C’est l’histoire d’un duo comique inséparable, d’une pause-café à la française et d’un projet qui a dormi sept ans avant de trouver preneur. La série populaire Caméra Café s’inscrit aujourd’hui dans le patrimoine audiovisuel français. Elle a fait l’objet de multiples adaptations à l’étranger et ses fidèles spectateurs y sont toujours aussi attachés.
Le carton fait par la dernière soirée de Plus belle la vie sur France 3, le 18 novembre (après dix-huit saisons et 4 665 épisodes), n’a pas échappé à M6, qui propose une soirée inédite en l’honneur de sa fiction transgénérationnelle. La chaîne diffuse ce soir, en deux sessions, une forme d’épilogue à sa série : une fiction, Caméra Café : 20 ans déjà, suivie d’un documentaire, Caméra Café, 20 ans après (Calt Production), avec des anecdotes, des séquences-cultes et des témoignages sur ce premier format court et quotidien de la chaîne. L’occasion de découvrir ce que ses interprètes sont devenus, plusieurs années après un arrêt – délibéré – au sommet en 2004.
On revient sur la genèse de l’amitié fusionnelle qui unissait les deux protagonistes, Yvan Le Bolloc’h (le commercial Jean-Claude Convenant) et Bruno Solo (le directeur des achats et délégué syndical Hervé Dumont), qui imaginèrent ce projet pour le plaisir de jouer ensemble, accompagnés du scénariste Alain Kappauf. Enchaînant les refus pendant sept ans – les gens voudront-ils se voir au travail une fois rentré chez eux ? –, c’est finalement la chaîne M6, à la recherche d’un programme national de sept minutes, qui se déclare preneuse.

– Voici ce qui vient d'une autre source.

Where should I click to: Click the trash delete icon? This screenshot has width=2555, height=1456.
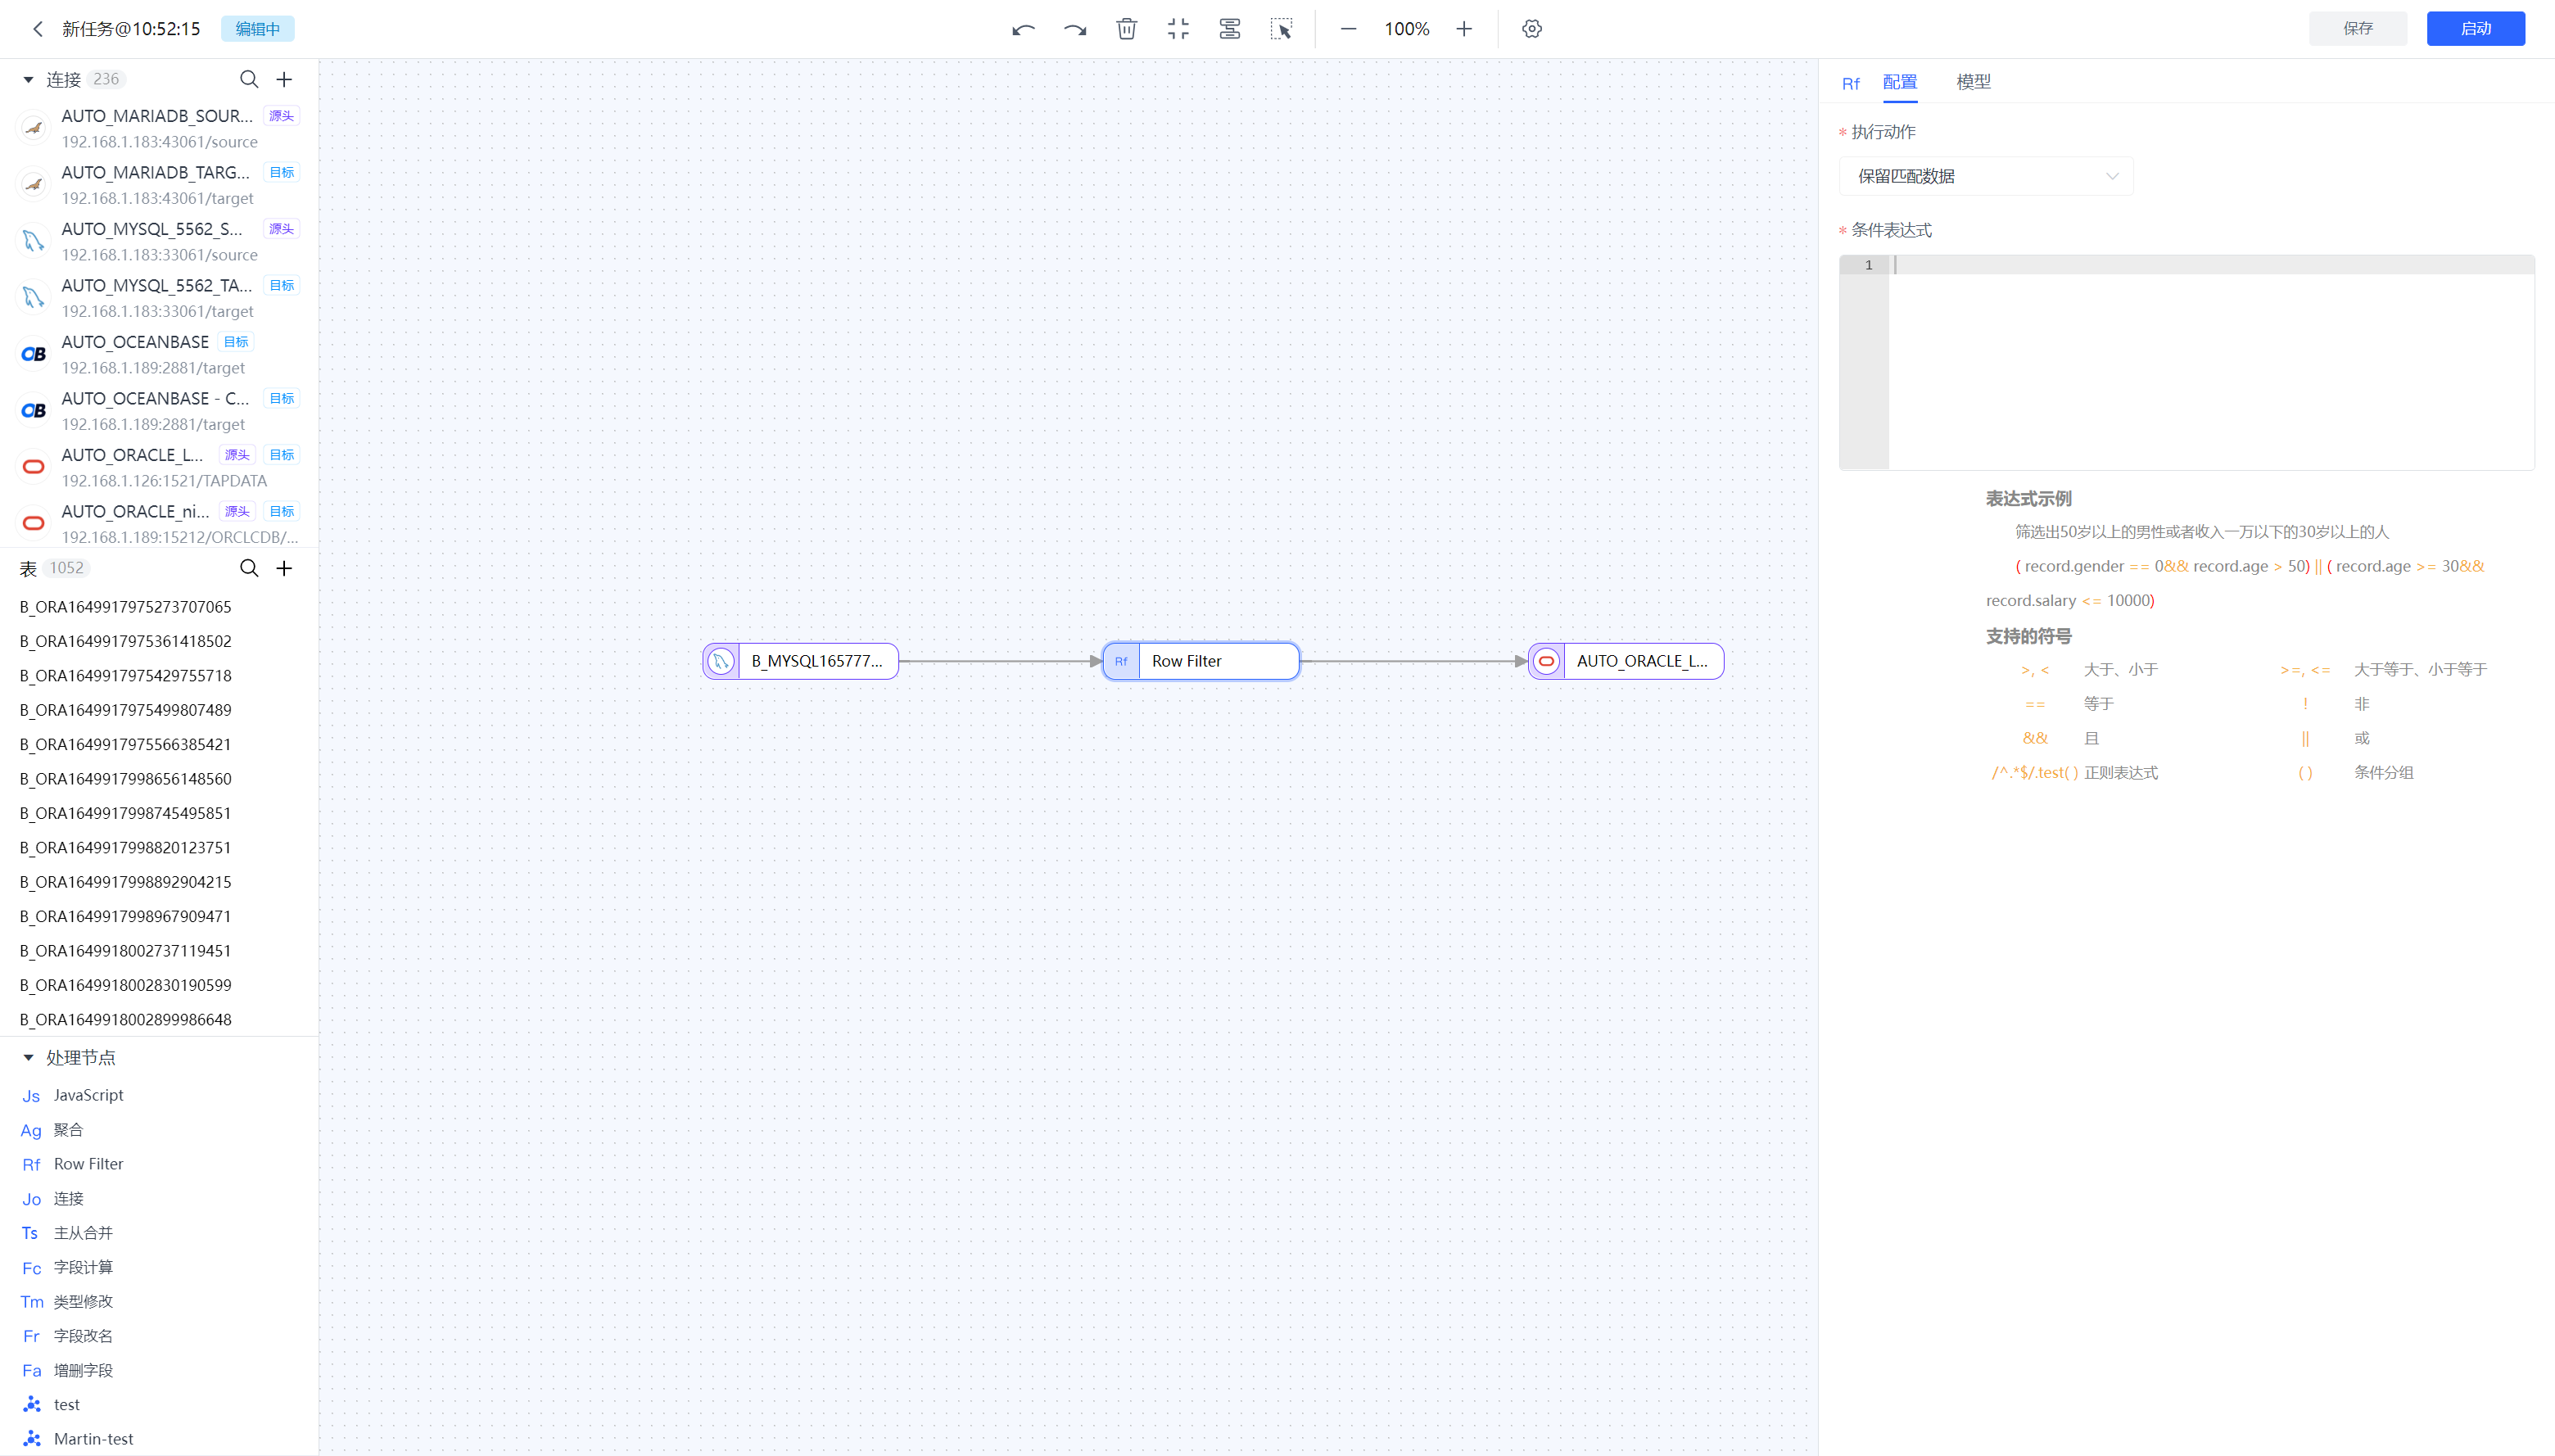pyautogui.click(x=1126, y=29)
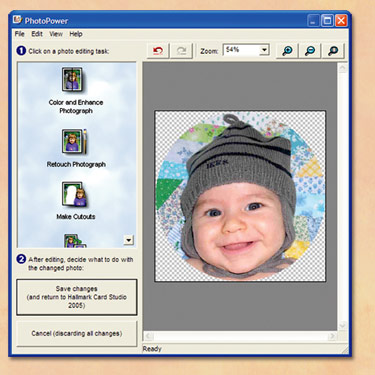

Caméra Café débarque sur le petit écran le 3 septembre 2001 et se transforme très rapidement en succès. Rassemblant entre quatre et cinq millions de téléspectateurs quotidiens, elle parvient aussi à toucher les enfants, alors surreprésentés dans son audience. L’humour et les traits de caractère excessifs de ses personnages, une légèreté familière et décontractante conquièrent le public. « Avec cette série, nous avons créé une deuxième famille », explique Yvan Le Bolloc’h. Et si les tournages des sept cents épisodes sont ponctués d’interminables fous rires, c’est aussi (et surtout !) dû à l’exigence dans l’écriture de la trentaine d’auteurs qui alimentent l’efficacité de ce duo.
Mais Caméra Café ne tourne pas qu’autour des deux principaux acteurs. Le documentaire rend aussi hommage aux autres personnages, qui ont contribué à lui offrir son épaisseur. On y redécouvre Jeanne (Jeanne Savary), la naïve secrétaire de direction, Sylvain (Alexandre Pesle), l’expert-comptable et souffre-douleur de ses collègues, Philippe (Alain Bouzigues), l’exubérant responsable informatique. Les interprètes dévoilent leurs anecdotes sur la série. Philippe Cura, qui y joue le chauffeur du patron, explique qu’il a décroché le rôle en se faisant passer pour un coursier : « Bonjour, j’ai un colis de la part de Bruno Solo », a-t-il dit aux producteurs, à qui il a donné « cassette VHS. Trois semaines après, j’ai été appelé ».
Pour cette soirée empreinte de nostalgie, les trois larrons entendaient surfer plus que jamais sur l’air du temps, « avec le ton caustique et humoristique qui a toujours été [leur] marque de fabrique », raconte Bruno Solo. « Vingt ans après, si le monde du travail a subi des bouleversements majeurs – télétravail, ubérisation –, il n’en demeure pas moins traversé par la peur du chômage et du déclassement, tout comme Hervé et Jean-Claude », souligne Yvan Le Bolloc’h, dont le personnage est « devenu has been dans son entreprise 2.0 », une PME de province qui menace de le licencier. En 2023 comme en 2003, la machine à café demeure plus que jamais le lieu de catharsis en entreprise.